Advances in the discovery of the nature of genes cloning, stem cells and the genetic make-up of living matter (including ourselves) is beyond the understanding of nearly all of us, much in the way that modern medicine and communication technology leaves us all in a dark haze. Who among us can really understand how a plastic knee joint or a mobile telephone with a tiny magnetic chip that fits in the palm of a hand can speak to anyone in the world?
Most articles on GMO work make no reference to what a gene is or how they work. Genes, the building blotches of life are found in all living organisms. A single gene is, simply put, a line of joined protein molecules from four different proteins.
Advanced animals have very many thousands of genes, differing in the arrangements of the protein molecules in the chain. Each single gene has the capability to develop into a specific life character (i.e. eye colour). We share;
if research findings are to be believed 99% of our own genes with higher primates and that some plants have 30% of their own genes the same as ours.
Science can now identify individual genes and relate them to specific features. This is the basis of GMO technology. If a gene is removed from the chromosome it can be transformed to another organism. The gene will carry out its function in the new ‘home’ hence bringing benefit. In simple terms that is what is being done, with the ability to move across different species (transgenic). This represents a major or step forward in plant breeding which hitherto was only able to move genes within a single species.
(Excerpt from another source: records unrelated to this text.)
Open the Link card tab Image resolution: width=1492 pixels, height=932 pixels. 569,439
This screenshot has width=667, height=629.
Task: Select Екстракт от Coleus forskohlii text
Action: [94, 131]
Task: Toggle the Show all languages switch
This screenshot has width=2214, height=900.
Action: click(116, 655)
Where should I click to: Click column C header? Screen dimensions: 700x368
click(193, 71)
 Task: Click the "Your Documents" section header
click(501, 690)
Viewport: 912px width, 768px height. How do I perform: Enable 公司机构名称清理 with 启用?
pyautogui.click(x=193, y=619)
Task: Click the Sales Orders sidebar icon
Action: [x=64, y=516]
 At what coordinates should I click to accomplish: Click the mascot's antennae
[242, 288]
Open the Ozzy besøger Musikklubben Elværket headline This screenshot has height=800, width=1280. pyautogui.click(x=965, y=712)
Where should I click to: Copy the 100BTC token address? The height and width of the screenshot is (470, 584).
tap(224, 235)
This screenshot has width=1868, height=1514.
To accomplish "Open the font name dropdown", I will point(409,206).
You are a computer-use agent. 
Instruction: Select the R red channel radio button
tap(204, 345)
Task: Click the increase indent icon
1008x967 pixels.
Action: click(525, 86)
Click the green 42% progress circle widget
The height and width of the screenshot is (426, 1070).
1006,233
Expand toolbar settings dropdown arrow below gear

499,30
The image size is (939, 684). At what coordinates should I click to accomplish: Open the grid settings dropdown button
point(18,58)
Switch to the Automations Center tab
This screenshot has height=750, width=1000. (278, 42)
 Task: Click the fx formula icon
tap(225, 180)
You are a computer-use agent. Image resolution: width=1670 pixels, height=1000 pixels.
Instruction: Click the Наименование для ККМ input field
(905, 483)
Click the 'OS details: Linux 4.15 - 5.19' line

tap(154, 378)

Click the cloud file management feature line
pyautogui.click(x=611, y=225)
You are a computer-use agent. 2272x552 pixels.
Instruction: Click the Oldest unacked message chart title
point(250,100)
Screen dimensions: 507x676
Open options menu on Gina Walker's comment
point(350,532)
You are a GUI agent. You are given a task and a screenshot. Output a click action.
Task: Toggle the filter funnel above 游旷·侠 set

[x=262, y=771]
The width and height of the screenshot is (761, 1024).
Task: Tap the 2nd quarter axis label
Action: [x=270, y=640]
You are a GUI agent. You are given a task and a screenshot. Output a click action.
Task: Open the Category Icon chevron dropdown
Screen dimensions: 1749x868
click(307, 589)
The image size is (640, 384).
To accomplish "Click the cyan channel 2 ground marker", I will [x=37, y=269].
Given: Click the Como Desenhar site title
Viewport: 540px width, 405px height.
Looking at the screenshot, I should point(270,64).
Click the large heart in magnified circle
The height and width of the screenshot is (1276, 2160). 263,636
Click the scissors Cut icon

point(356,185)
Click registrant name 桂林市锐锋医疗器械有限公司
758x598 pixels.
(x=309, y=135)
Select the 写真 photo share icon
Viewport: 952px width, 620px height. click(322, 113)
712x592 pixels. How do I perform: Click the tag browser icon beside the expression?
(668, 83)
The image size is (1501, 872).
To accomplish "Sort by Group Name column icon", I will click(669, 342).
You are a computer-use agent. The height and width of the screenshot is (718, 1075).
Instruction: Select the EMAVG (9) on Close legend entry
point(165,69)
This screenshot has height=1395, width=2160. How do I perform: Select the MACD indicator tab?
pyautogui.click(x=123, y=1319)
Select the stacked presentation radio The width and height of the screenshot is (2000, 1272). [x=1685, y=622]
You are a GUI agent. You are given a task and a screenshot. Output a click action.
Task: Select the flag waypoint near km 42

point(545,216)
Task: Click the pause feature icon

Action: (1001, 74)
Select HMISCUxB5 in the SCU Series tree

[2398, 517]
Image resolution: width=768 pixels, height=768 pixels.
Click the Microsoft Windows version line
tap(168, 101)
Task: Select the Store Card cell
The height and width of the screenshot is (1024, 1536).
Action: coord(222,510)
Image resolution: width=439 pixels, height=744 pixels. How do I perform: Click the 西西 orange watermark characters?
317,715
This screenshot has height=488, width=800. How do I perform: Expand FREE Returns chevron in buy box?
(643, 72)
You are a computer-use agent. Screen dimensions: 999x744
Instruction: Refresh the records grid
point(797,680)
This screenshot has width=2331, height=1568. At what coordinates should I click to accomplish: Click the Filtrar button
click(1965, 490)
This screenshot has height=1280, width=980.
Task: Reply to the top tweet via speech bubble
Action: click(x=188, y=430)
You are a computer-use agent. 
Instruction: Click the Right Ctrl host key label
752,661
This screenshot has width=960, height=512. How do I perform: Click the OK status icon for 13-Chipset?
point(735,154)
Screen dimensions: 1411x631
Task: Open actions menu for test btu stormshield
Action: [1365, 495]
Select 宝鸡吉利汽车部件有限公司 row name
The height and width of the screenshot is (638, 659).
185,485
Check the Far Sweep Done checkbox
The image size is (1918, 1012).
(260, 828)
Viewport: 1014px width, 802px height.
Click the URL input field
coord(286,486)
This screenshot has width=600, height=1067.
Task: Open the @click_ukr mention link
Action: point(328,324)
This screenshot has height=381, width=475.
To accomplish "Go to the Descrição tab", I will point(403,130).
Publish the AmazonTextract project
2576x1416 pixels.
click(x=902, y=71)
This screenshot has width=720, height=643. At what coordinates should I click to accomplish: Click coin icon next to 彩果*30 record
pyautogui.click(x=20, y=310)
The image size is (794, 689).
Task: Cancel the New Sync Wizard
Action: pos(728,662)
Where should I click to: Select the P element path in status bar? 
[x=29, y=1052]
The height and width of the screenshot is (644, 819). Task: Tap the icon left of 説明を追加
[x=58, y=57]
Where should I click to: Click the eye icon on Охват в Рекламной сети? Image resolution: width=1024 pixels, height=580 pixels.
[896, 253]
Few understand that at conception we are all a mass of genes in chromosomes in a cell less than a size of a pinhead!
Now, GMO technology is applied in much the same way in medical genetics, the benefits will be incredible and are already starting to be seen and realized. Things can be achieved that will raise serious ethical issues but advances will bring help and possible cures to many inherited conditions. Cost could be a major limitation.
Having tried to explain a few important points in a simple way it remains to say that Africa has been losing out on these issues due to unfounded worries. Leading developed economies are benefitting despite environmental worries in Europe. This was well presented in an article a couple of weeks ago by JOHN LYNES – African needs GMO varieties that are both salt and drought tolerant, existing GMO varieties can also reduce crop losses caused by weeds and insects. Famine and hungry people need better help. Not that GM technology is the answer to these intractable problems, however they can help.
As a last word, GMO technology is progress – one thing is absolutely certain, it is here to stay, it will become accepted and those who are anti will slowly be seen as “doubting Thomases” and possibly even deliberate scaremongers.